Rettung ganz nach Plan – Vermisster Arbeiter im Klärwerk: Großübung des THW erfüllt das Ziel

Dunkelblau war am vergangenen Wochenende die dominante Farbe auf dem großen Parkplatz am „Plantsch“. Denn zahlreiche Fahrzeuge des Technischen Hilfswerks (THW) mit etwa 250 Helfern hatten sich dort eingefunden und nahmen an einer Großübung, die in Schongau und der näheren Umgebung stattfand, teil.

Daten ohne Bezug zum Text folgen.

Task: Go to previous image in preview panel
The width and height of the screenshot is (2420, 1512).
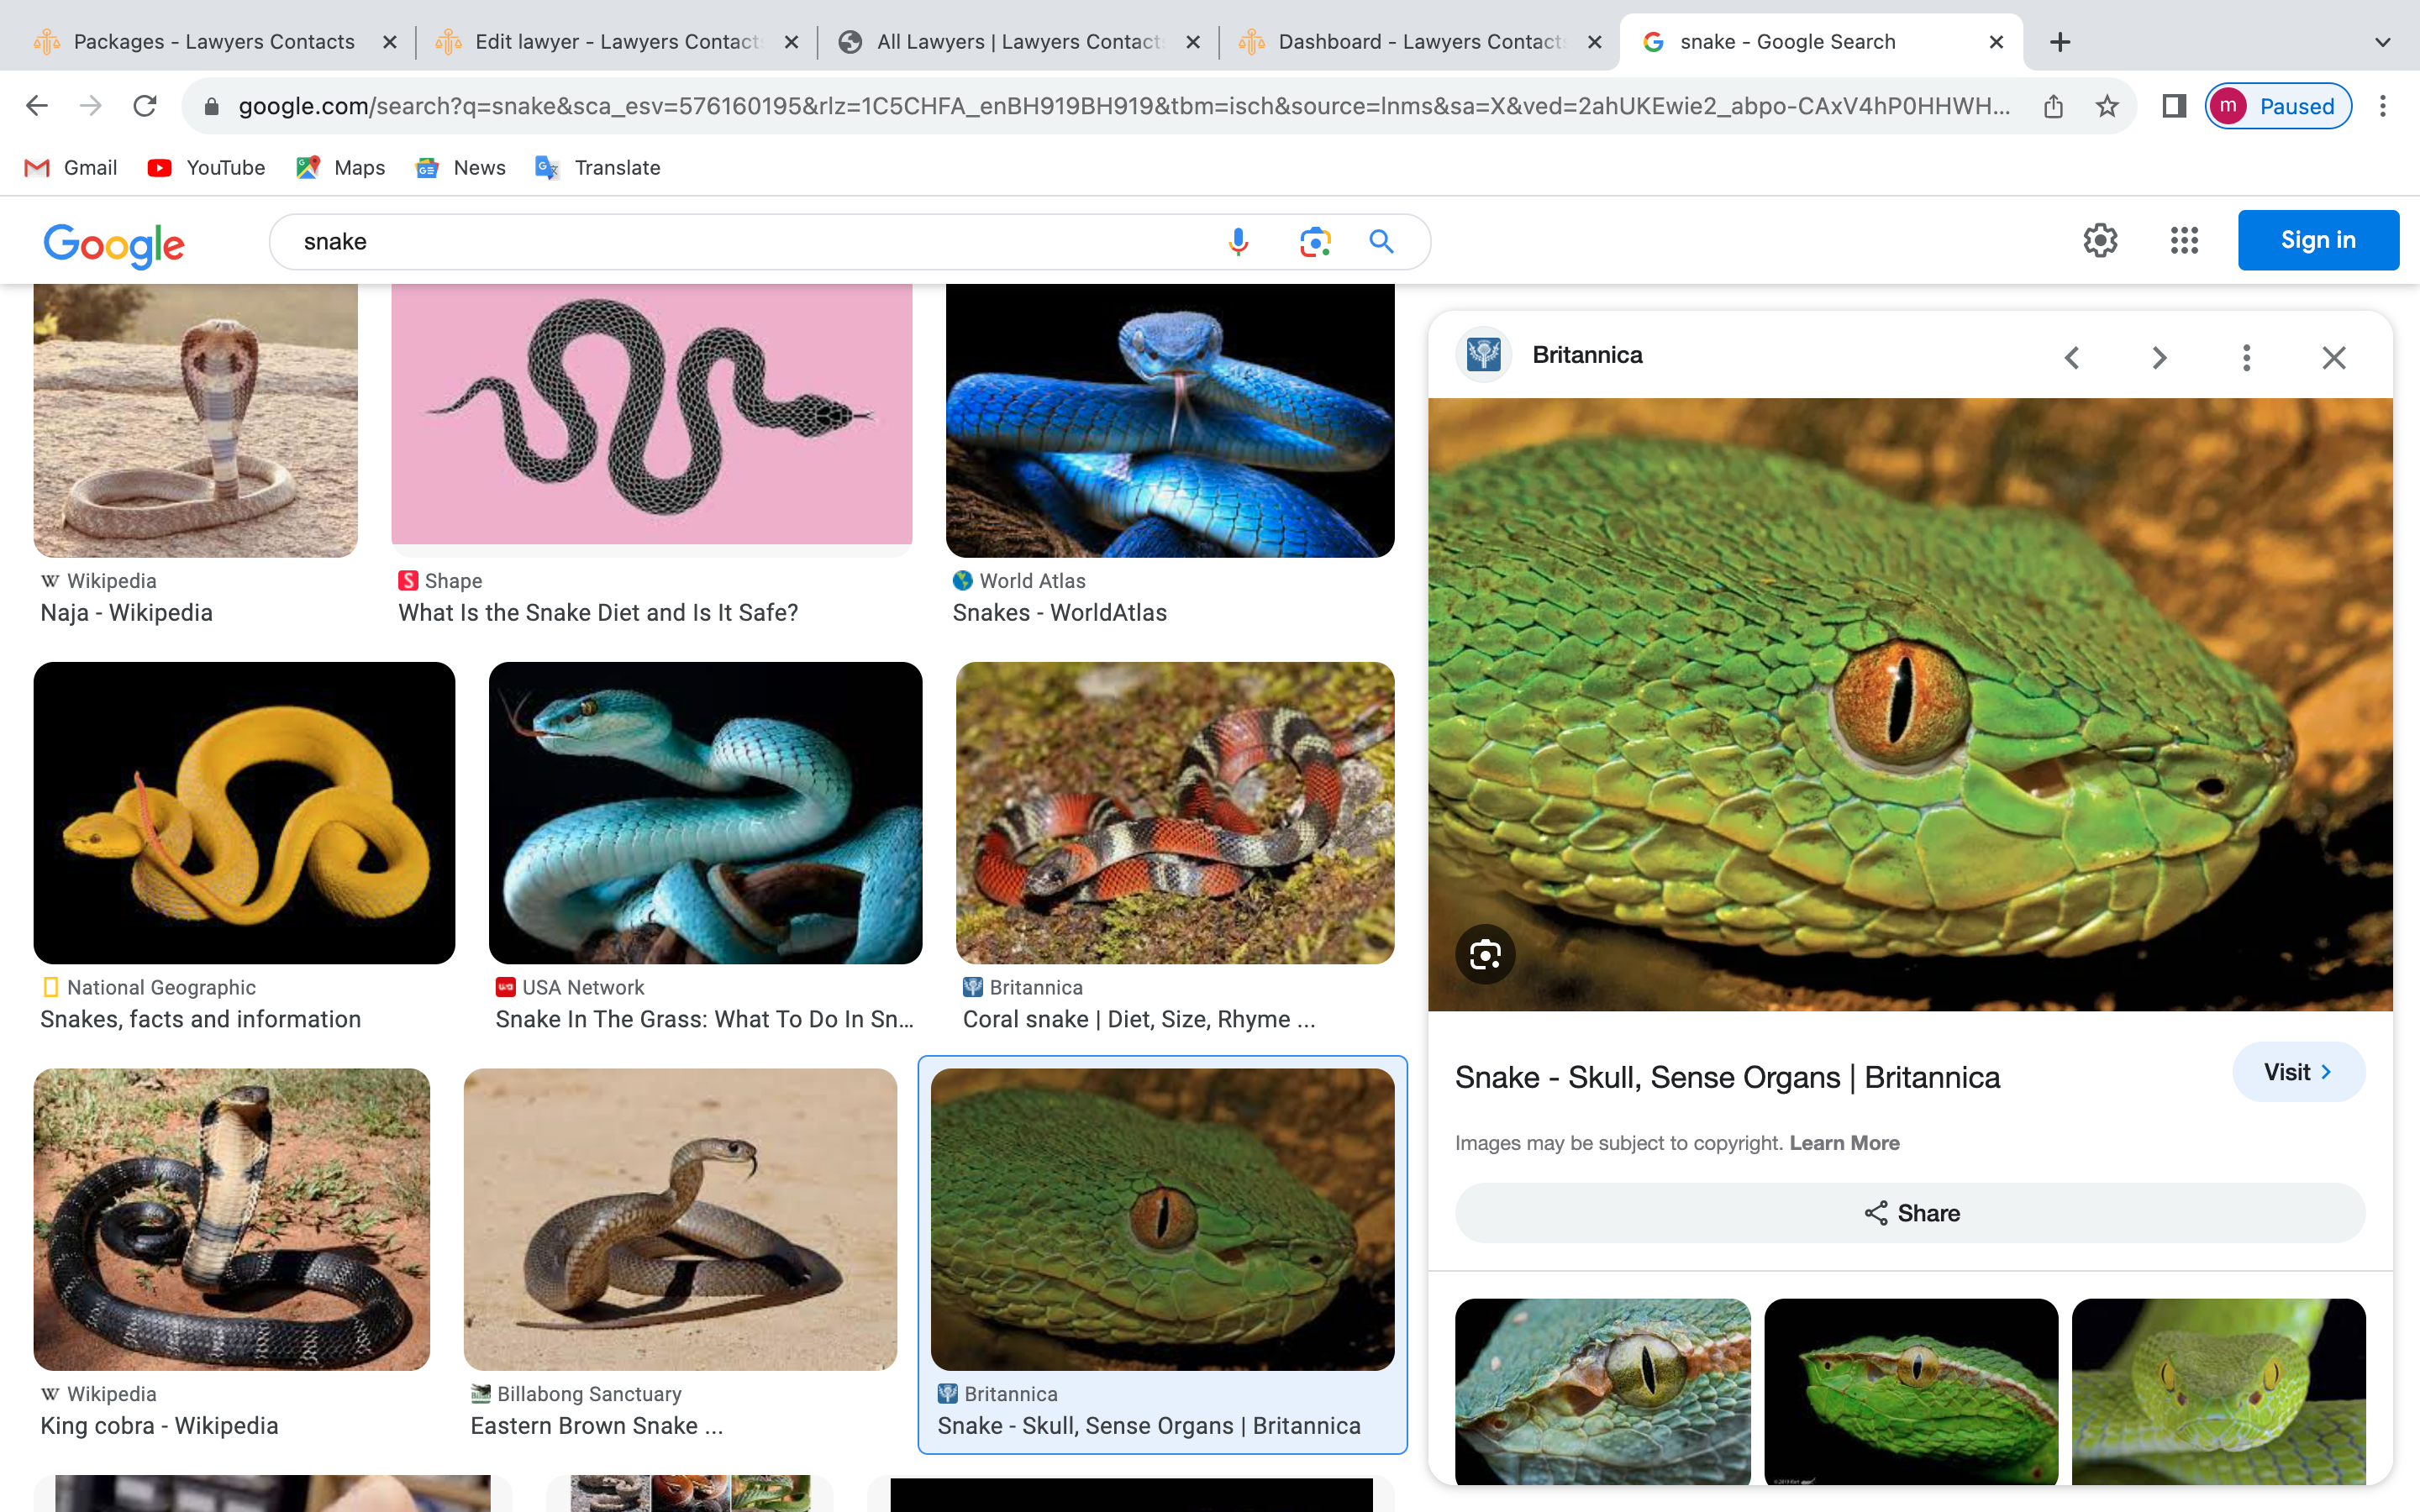Action: (x=2072, y=358)
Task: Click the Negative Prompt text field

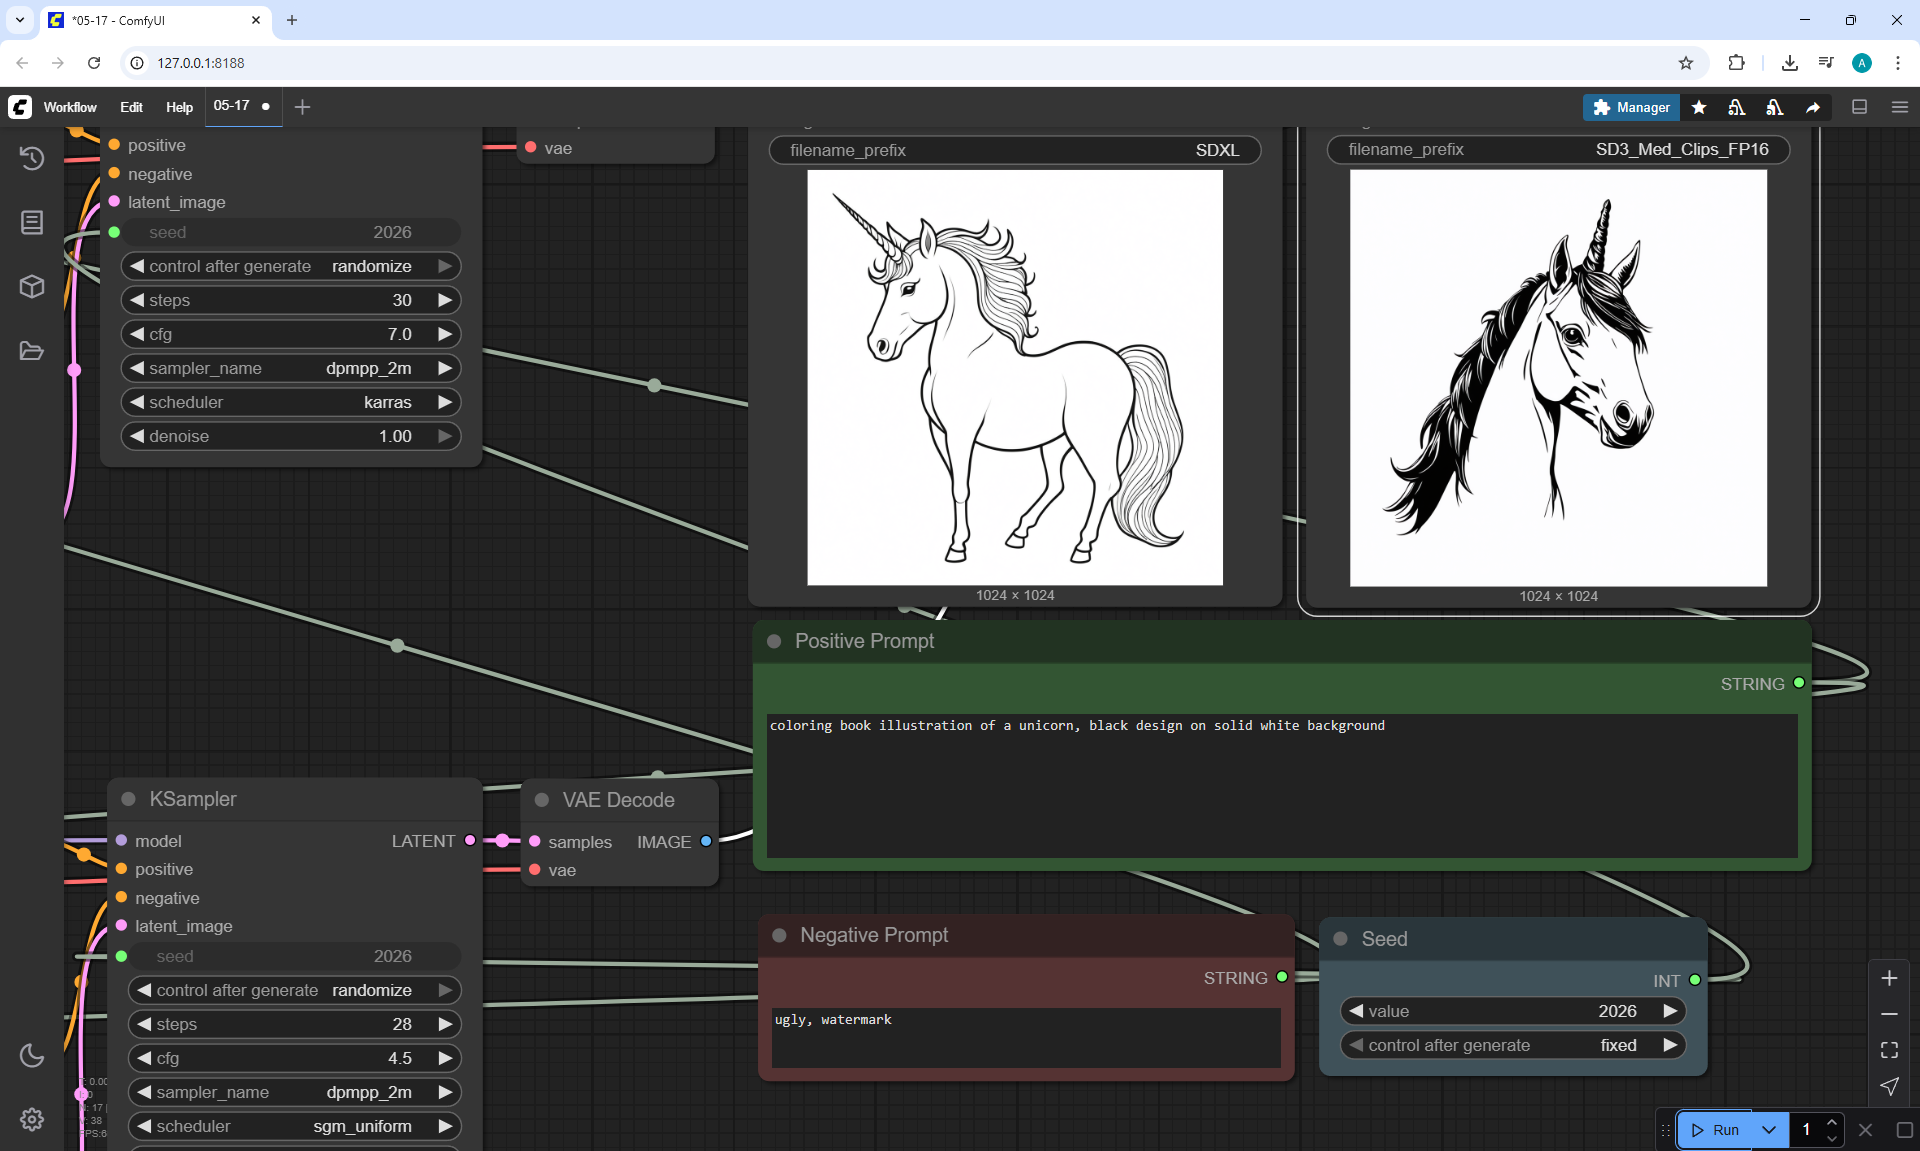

„Man merkt vor Ort, wo die Schwachpunkte, aber auch die Stärken liegen“, sagte Manfred Bock, Geschäftsführer der Geschäftsstelle Bad Tölz, unter deren Federführung die Großübung, die den Titel „Bergung – Pfaffenwinkel 2009“ hatte, abgehalten wurde. Basiseinheiten aus neun Ortsverbänden trainierten an neun Übungsstationen in insgesamt 36 Stunden den Ernstfall. Das Gebiet, für das die Geschäftsstelle Bad Tölz zuständig ist, ist größer als das Saarland. Es erstreckt sich vom Chiemsee bis zur westlichen Weilheim- Schongauer Landkreisgrenze, was einer Länge von 128 Kilometern entspricht. Seine maximale Nord-Süd-Ausdehnung beträgt 93 Kilometer. Die neun Übungsgruppen kamen aus Bad Aibling, Garmisch-Partenkirchen, Geretsried, Landsberg, Miesbach, Rosenheim, Schongau, Starnberg und Weilheim. Jeweils 90 Minuten hatte ein Team an den entsprechenden Übungsstellen Zeit, die teilweise relativ kniffligen Aufgaben zu lösen. Eine Station war das Klärwerk Schongau. „Nach Wartungsarbeiten wird ein Arbeiter vermisst. Es gilt, diesen unter besonders schwierigen Bedingungen zu finden, zu retten und zu versorgen“, lautete die Aufgabenstellung. Im Faulturm des Klärwerks hatten sich giftige Dämpfe gebildet. Atemschutzgeräteträger drangen in das Gebäude ein und bargen den Verletzten. Schwierig war auch die Bergung eines Verletzten auf dem Terrain der Herzogsägmühle: „Bei Baumfällarbeiten in einem schwierigen Waldgebiet wurde ein Arbeiter schwer verletzt, den es zu retten und zu versorgen gilt“, lautete die Kurzbeschreibung. Mit den Koordinaten des Unglücksortes versehen machte sich ein Zug auf. Der Waldarbeiter, dessen Beine unter einem schweren Baumstamm begraben worden waren, musste so geborgen werden, dass der Baumstamm nicht talwärts rollte und den Verletzten tötete. Nachdem die Helfer eine etwa zehn Meter hohe, steile Kante mit Leitern überbrückt hatten, konnten Gerät und Trage zum Unfallort geschafft werden. Hebekissen mit 300 bar Druck hoben den Baumstamm soweit an, dass der Schwerverletzte – es handelte sich immer um einen Dummy – auf die Trage und nach oben zum Rettungswagen geschafft werden konnte. „Übungsziel ist es, den Ausbildungsstand der Bergungsgruppen sowie der Führungs- und Versorgungsinstrumente festzustellen, Schwachstellen aufzuzeigen und im Rahmen der Nachbereitung der Übung Ausbildungs- bedürfnisse aufzuzeigen“, verdeutlichte Bock und freute sich, dass das Übungsziel gut umgesetzt worden war.